Although Appleton was confident in his ability to complete the ambitious walk, he and other supporters of the aid in dying bill face an uphill trek in the state legislature, where the long-contemplated proposal seems to be at an impasse in a key committee.

For three consecutive sessions, the legislation has stalled in the Judiciary Committee, where leaders say the proposal lacks adequate support to pass. 

Concerns about the policy are present on both sides of the aisle and come from a number of different communities. Advocates for disabled residents have long voiced fears the bill put the state on a path that would allow residents to be coerced into ending their lives and some faith-based groups have argued it prioritizes suicide over improving end of life care.

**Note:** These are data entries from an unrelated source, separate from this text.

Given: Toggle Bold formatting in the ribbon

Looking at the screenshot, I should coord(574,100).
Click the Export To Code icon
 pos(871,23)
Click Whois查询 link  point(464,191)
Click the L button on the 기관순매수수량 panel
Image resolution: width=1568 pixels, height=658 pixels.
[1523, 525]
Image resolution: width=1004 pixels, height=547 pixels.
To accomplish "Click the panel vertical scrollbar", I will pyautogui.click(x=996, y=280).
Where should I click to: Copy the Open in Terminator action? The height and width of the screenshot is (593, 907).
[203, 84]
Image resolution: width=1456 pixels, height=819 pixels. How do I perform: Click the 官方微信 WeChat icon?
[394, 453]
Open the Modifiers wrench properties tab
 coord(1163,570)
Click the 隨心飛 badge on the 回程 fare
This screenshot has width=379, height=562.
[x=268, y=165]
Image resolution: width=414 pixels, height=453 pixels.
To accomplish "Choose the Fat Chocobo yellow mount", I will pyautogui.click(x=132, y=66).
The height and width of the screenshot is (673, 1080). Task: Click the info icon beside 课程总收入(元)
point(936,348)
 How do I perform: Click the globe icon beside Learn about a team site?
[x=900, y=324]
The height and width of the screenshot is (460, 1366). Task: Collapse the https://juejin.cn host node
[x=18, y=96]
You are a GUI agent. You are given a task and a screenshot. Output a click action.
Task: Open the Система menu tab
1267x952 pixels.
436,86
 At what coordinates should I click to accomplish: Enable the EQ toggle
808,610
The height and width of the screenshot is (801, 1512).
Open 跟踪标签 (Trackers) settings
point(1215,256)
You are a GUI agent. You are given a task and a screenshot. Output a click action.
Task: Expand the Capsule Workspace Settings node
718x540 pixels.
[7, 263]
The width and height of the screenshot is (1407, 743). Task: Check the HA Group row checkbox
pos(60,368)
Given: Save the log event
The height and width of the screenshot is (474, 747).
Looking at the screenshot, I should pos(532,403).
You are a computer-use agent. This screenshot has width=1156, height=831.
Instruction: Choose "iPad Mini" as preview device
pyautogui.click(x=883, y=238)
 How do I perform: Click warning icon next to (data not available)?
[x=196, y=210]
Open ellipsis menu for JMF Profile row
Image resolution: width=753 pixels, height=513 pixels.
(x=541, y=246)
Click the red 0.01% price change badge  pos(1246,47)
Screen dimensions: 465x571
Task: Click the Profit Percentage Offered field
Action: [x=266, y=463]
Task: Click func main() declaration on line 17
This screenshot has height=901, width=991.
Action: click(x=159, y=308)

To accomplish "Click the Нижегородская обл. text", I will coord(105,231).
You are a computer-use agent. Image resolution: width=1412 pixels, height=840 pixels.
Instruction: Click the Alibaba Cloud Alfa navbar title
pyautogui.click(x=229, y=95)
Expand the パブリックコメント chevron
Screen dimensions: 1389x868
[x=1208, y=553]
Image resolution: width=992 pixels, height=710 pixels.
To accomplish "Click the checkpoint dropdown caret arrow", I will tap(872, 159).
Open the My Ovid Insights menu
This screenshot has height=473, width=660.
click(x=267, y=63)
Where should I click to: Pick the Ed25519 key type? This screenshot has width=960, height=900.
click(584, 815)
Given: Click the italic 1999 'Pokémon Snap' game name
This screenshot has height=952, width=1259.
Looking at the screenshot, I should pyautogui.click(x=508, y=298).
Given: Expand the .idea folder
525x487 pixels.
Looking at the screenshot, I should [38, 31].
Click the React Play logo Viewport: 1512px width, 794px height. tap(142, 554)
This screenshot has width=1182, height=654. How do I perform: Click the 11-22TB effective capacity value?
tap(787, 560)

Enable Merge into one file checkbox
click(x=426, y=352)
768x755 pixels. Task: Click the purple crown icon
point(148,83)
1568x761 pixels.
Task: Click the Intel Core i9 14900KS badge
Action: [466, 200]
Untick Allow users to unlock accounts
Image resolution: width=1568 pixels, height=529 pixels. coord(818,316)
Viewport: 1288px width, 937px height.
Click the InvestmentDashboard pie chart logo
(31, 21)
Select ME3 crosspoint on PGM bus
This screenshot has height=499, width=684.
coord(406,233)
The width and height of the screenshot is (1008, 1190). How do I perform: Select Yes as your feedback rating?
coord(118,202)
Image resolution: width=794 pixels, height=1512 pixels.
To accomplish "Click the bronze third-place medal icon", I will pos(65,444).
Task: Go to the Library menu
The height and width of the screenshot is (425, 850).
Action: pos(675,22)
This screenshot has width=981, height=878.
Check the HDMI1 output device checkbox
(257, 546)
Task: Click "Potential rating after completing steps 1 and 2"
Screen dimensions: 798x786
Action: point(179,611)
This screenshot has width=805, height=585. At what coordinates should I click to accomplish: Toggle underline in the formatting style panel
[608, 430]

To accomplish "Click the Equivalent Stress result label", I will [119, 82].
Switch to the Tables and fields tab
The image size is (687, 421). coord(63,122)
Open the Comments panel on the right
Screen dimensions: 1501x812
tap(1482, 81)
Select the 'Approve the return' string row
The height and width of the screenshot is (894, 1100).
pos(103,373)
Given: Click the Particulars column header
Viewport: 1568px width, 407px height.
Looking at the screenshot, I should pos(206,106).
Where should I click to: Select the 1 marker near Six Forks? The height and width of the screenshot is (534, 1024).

When the Judiciary Committee tabled the bill in April, the panel’s co-chair Rep. Steve Stafstrom, D-Bridgeport, said that lawsuits related to similar policies in other states had informed his own apprehensions about the bill. Stafstrom said opposition on the panel ran deeper than one or two members. 

“There are still some outstanding issues and we are right to be cautious on it,” Stafstrom said.

The most recent incarnation of the bill allowed patients over 21 years old with less than six months to live to request a lethal dose of medication to avoid the pain and suffering associated with protracted deaths. 

It included a number of safeguards designed to address concerns voiced by opponents. It included a residency requirement of at least a year and required the patient to make two requests of their doctors, spaced at least 15 days apart. The bill required those requests to be witnessed by at least two non-relative people willing to vouch for the patient’s state of mind and attest that the patient was not being coerced. 

Although some legislative proponents have speculated the proposal has little chance of clearing the Judiciary Committee barring a major shakeup of the panel’s membership, Appleton said Friday he believed opponents could be swayed if they heard the stories from some of the terminally ill patients and their surviving loved ones, who have long offered testimony during the Public Health Committee’s emotional hearings on the issue. 

“People will vote ‘no’ right up until they don’t,” he said. “The only way we can get to that tipping point is to continue the advocacy on the legislation. Every year this bill is put forward is an opportunity to better educate lawmakers and the public about what this bill is and what it isn’t — what it does and doesn’t do. The only way to get there is to keep proposing the legislation.”